WHAT THIS TASK INVOLVES: Return every line of the listing that includes the string "card".
┄┄┄┄┄┄┄┄┄┄
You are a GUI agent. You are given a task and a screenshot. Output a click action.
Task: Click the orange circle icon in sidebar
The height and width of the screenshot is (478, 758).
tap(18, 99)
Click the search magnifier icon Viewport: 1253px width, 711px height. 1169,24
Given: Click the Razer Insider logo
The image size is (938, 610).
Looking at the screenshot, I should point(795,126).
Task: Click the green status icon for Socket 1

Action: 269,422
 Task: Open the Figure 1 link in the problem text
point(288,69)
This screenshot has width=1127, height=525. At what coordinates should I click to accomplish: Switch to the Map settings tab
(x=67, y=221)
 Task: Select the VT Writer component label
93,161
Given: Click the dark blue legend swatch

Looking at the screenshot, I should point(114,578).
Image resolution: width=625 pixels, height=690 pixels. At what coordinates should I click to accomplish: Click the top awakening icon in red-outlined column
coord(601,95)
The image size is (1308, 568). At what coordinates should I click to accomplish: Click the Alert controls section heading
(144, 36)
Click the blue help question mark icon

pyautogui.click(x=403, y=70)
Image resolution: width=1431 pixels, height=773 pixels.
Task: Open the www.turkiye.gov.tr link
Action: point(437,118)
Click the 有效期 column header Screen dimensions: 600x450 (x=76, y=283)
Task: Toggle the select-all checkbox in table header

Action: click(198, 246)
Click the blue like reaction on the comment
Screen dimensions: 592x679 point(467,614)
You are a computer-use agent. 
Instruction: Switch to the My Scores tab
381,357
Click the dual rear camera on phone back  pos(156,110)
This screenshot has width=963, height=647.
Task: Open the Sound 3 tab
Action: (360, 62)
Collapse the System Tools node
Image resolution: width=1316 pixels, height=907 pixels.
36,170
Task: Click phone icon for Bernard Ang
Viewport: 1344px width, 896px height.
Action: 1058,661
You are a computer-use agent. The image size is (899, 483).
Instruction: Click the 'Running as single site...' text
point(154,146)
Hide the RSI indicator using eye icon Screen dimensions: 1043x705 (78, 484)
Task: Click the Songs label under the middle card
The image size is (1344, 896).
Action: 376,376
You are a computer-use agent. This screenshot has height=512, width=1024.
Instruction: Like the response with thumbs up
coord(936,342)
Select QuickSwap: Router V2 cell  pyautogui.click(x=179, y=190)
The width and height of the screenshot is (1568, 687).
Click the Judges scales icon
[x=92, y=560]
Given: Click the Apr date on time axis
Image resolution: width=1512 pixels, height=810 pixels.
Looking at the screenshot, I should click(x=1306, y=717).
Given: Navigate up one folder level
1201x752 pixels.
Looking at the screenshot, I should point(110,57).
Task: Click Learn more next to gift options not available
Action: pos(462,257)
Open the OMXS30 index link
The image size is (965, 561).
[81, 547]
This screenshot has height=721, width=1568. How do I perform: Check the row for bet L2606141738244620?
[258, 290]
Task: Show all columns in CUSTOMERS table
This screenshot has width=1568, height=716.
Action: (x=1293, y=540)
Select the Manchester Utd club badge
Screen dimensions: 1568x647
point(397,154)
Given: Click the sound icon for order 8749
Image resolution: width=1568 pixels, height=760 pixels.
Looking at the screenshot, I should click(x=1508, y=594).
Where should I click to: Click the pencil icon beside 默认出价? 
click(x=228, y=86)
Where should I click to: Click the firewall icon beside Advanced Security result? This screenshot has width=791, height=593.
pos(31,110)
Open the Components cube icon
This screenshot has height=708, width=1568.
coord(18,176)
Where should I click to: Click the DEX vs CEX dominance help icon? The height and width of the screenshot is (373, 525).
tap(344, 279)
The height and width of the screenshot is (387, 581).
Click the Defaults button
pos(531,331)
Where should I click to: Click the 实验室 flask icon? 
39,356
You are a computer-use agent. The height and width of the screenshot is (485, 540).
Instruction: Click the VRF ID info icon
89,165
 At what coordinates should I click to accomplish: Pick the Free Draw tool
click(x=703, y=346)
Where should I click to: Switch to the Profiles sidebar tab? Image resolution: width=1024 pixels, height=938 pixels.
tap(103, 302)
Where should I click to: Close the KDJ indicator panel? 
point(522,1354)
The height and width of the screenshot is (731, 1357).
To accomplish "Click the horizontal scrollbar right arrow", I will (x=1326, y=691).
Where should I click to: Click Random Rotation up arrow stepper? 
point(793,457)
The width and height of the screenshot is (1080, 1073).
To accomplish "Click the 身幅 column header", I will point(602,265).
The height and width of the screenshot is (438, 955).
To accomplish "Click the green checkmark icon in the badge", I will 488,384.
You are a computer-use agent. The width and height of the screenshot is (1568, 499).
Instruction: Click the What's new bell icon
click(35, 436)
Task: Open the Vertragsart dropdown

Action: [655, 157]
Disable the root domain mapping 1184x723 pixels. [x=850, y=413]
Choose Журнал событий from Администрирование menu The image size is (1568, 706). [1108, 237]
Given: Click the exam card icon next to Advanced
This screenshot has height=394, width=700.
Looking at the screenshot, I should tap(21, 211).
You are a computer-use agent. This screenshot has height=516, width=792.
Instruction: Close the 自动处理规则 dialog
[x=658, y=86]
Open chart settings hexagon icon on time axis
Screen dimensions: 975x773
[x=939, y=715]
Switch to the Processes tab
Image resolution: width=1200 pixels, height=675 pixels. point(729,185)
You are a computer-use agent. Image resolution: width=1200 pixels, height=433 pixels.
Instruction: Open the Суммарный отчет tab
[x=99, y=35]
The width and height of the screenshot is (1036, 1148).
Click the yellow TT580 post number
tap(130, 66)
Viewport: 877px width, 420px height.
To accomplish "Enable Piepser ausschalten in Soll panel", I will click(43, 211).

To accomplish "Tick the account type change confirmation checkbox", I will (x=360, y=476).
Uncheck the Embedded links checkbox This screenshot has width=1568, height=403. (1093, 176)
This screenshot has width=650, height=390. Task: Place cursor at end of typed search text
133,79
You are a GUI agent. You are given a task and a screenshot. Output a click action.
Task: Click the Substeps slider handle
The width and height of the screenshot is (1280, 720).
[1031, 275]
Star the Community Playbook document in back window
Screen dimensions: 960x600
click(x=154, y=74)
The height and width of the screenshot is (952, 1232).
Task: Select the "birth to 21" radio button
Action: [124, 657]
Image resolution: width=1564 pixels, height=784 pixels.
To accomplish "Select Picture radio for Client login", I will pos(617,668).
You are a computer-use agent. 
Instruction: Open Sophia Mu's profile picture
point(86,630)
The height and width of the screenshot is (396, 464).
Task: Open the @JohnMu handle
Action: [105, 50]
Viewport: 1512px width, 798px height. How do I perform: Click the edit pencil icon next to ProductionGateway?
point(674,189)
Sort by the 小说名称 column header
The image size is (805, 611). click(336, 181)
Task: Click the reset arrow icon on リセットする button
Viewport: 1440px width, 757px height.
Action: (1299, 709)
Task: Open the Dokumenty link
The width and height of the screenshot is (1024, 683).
┄┄┄┄┄┄┄┄┄┄
ANSWER BOX:
Task: Click the Songs label under the middle card
Given: Click the exam card icon next to Advanced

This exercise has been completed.